• _TASK ITEM_: All entries below are to be reproduced exactly.

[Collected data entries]

▬▬▬▬▬▬▬▬▬▬

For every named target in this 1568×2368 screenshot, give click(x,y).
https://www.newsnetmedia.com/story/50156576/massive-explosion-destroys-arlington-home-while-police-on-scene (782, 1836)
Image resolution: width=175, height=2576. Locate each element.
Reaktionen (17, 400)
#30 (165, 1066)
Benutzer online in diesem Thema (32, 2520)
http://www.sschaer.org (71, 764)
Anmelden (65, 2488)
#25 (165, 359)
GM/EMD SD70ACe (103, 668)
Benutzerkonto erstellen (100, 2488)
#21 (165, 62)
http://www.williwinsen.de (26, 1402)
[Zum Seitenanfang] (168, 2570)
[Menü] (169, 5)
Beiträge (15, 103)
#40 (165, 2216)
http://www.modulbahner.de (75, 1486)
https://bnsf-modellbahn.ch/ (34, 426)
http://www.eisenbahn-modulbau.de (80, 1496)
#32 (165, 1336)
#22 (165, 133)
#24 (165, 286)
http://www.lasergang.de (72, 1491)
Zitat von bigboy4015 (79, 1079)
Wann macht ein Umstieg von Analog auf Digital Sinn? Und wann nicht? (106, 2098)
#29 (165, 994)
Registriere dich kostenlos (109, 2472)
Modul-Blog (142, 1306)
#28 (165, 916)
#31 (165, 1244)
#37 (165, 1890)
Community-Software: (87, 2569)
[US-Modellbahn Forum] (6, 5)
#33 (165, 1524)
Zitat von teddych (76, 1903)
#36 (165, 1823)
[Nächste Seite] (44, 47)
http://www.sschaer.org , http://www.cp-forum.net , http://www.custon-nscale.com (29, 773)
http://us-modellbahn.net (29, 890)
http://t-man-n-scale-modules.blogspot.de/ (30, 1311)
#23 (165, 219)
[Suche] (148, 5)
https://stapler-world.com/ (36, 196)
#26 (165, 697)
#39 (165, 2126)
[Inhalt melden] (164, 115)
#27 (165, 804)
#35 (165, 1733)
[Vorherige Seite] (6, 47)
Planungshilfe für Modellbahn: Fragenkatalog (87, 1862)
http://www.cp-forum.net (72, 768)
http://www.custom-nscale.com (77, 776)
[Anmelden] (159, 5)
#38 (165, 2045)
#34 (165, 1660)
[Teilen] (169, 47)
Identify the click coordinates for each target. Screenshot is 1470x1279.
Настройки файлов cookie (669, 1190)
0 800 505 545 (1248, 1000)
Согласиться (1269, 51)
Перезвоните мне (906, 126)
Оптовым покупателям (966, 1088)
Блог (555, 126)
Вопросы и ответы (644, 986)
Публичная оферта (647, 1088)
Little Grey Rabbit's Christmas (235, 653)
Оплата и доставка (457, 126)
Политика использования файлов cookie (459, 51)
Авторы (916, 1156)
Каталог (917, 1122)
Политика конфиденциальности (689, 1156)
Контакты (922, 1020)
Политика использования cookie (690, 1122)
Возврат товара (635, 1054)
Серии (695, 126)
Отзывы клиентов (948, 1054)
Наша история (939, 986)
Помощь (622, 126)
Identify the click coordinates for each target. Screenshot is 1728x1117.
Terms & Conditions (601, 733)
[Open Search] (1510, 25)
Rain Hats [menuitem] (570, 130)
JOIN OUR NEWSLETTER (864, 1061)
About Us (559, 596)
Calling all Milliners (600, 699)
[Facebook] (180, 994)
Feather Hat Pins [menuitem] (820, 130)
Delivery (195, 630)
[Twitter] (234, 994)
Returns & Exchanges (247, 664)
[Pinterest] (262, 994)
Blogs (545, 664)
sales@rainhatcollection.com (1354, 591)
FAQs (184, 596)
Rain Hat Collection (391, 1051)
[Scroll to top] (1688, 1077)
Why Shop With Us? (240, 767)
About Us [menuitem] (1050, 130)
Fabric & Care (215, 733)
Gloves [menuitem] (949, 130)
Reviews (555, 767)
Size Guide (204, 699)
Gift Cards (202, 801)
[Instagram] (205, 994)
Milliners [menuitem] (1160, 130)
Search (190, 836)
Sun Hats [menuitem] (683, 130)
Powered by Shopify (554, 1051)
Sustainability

▬▬▬▬▬▬▬▬▬▬

• _EXERCISE SOLUTION_:
For every named target in this 1568×2368 screenshot, give click(x,y).
https://www.newsnetmedia.com/story/50156576/massive-explosion-destroys-arlington-home-while-police-on-scene (782, 1836)
Image resolution: width=175, height=2576. Locate each element.
Reaktionen (17, 400)
#30 (165, 1066)
Benutzer online in diesem Thema (32, 2520)
http://www.sschaer.org (71, 764)
Anmelden (65, 2488)
#25 (165, 359)
GM/EMD SD70ACe (103, 668)
Benutzerkonto erstellen (100, 2488)
#21 (165, 62)
http://www.williwinsen.de (26, 1402)
[Zum Seitenanfang] (168, 2570)
[Menü] (169, 5)
Beiträge (15, 103)
#40 (165, 2216)
http://www.modulbahner.de (75, 1486)
https://bnsf-modellbahn.ch/ (34, 426)
http://www.eisenbahn-modulbau.de (80, 1496)
#32 (165, 1336)
#22 (165, 133)
#24 (165, 286)
http://www.lasergang.de (72, 1491)
Zitat von bigboy4015 (79, 1079)
Wann macht ein Umstieg von Analog auf Digital Sinn? Und wann nicht? (106, 2098)
#29 (165, 994)
Registriere dich kostenlos (109, 2472)
Modul-Blog (142, 1306)
#28 (165, 916)
#31 (165, 1244)
#37 (165, 1890)
Community-Software: (87, 2569)
[US-Modellbahn Forum] (6, 5)
#33 (165, 1524)
Zitat von teddych (76, 1903)
#36 (165, 1823)
[Nächste Seite] (44, 47)
http://www.sschaer.org , http://www.cp-forum.net , http://www.custon-nscale.com (29, 773)
http://us-modellbahn.net (29, 890)
http://t-man-n-scale-modules.blogspot.de/ (30, 1311)
#23 (165, 219)
[Suche] (148, 5)
https://stapler-world.com/ (36, 196)
#26 (165, 697)
#39 (165, 2126)
[Inhalt melden] (164, 115)
#27 (165, 804)
#35 (165, 1733)
[Vorherige Seite] (6, 47)
Planungshilfe für Modellbahn: Fragenkatalog (87, 1862)
http://www.cp-forum.net (72, 768)
http://www.custom-nscale.com (77, 776)
[Anmelden] (159, 5)
#38 (165, 2045)
#34 (165, 1660)
[Teilen] (169, 47)
Identify the click coordinates for each target. Screenshot is 1470x1279.
Настройки файлов cookie (669, 1190)
0 800 505 545 (1248, 1000)
Согласиться (1269, 51)
Перезвоните мне (906, 126)
Оптовым покупателям (966, 1088)
Блог (555, 126)
Вопросы и ответы (644, 986)
Публичная оферта (647, 1088)
Little Grey Rabbit's Christmas (235, 653)
Оплата и доставка (457, 126)
Политика использования файлов cookie (459, 51)
Авторы (916, 1156)
Каталог (917, 1122)
Политика конфиденциальности (689, 1156)
Контакты (922, 1020)
Политика использования cookie (690, 1122)
Возврат товара (635, 1054)
Серии (695, 126)
Отзывы клиентов (948, 1054)
Наша история (939, 986)
Помощь (622, 126)
Identify the click coordinates for each target. Screenshot is 1728x1117.
Terms & Conditions (601, 733)
[Open Search] (1510, 25)
Rain Hats [menuitem] (570, 130)
JOIN OUR NEWSLETTER (864, 1061)
About Us (559, 596)
Calling all Milliners (600, 699)
[Facebook] (180, 994)
Feather Hat Pins [menuitem] (820, 130)
Delivery (195, 630)
[Twitter] (234, 994)
Returns & Exchanges (247, 664)
[Pinterest] (262, 994)
Blogs (545, 664)
sales@rainhatcollection.com (1354, 591)
FAQs (184, 596)
Rain Hat Collection (391, 1051)
[Scroll to top] (1688, 1077)
Why Shop With Us? (240, 767)
About Us [menuitem] (1050, 130)
Fabric & Care (215, 733)
Gloves [menuitem] (949, 130)
Reviews (555, 767)
Size Guide (204, 699)
Gift Cards (202, 801)
[Instagram] (205, 994)
Milliners [menuitem] (1160, 130)
Search (190, 836)
Sun Hats [menuitem] (683, 130)
Powered by Shopify (554, 1051)
Sustainability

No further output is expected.